Insist that your children help around the house, using everyday things that need to get done as opportunities for them to learn math, science, language arts, and social studies:
Rather than struggling to teach children a curriculum that has little to do with what they are living now, use the experience of being at home during a pandemic as the basis for a child’s learning. Be creative. There is no subject that can’t be taught in your home. Post your ideas for others to see. Better yet, have your child post their own lesson plans and, in the process, improve their literacy skills.

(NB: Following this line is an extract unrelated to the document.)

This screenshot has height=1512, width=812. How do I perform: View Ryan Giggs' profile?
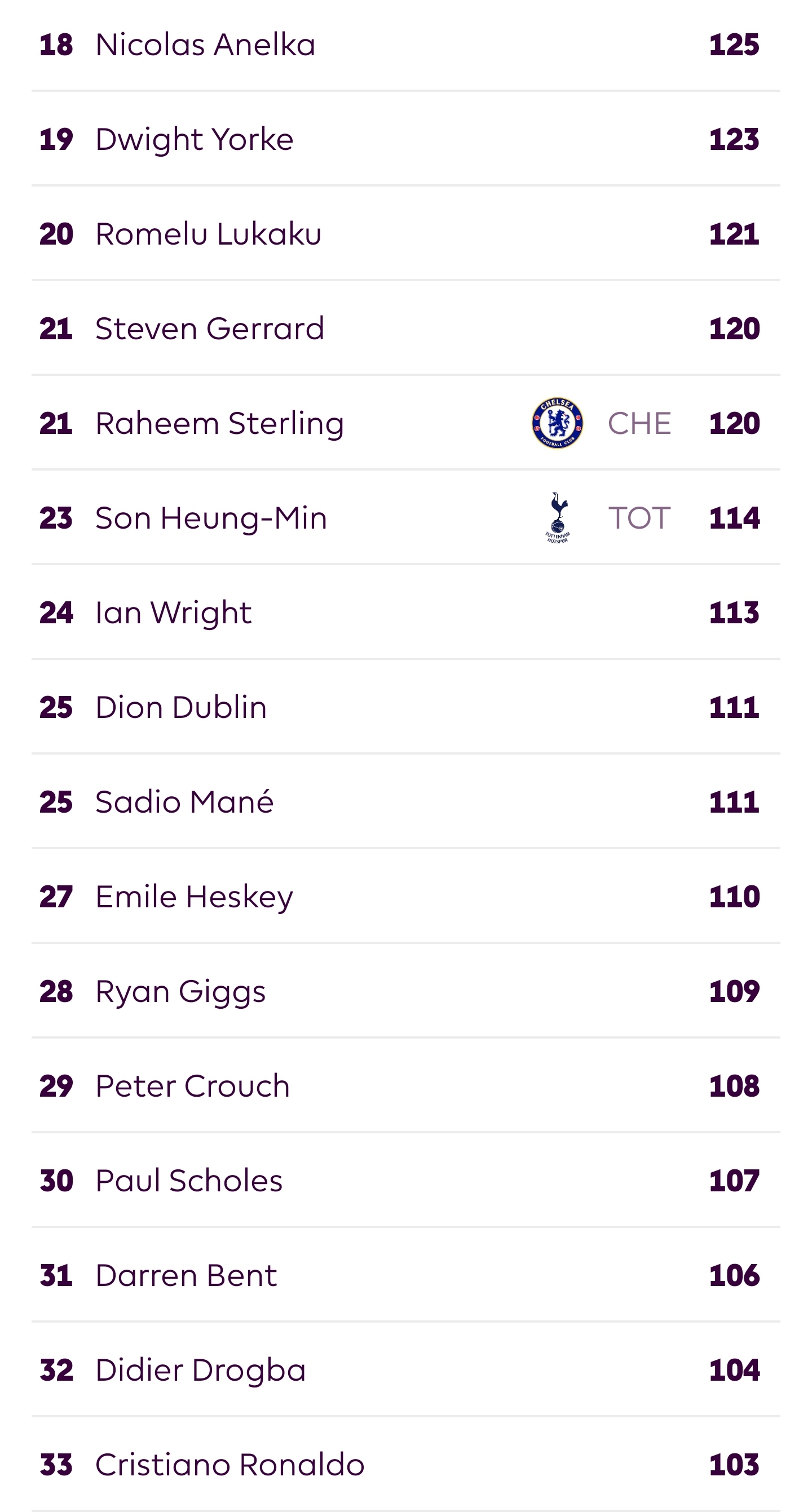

Use the curriculum provided by teachers, but let it inspire new approaches to teaching the same content. While I certainly couldn’t take on calculus, there are plenty of ways to learn statistics online and to apply these ideas to probabilities of infection.
Older children will need more structure and should be expected to advance through their standard curriculum, but even then, it will be more meaningful and easier to motivate them to do their studies if they can see the application of those ideas to their world now and, even better, let them teach their parents things we adults don’t understand.
Michael Ungar, Ph.D., is a Family Therapist and Professor of Social Work at Dalhousie University where he holds the Canada Research Chair in Child, Family, and Community Resilience, and is the author of Change Your World: The Science of Resilience and the True Path to Success. Learn more about Dr. Ungar at michaelungar.com.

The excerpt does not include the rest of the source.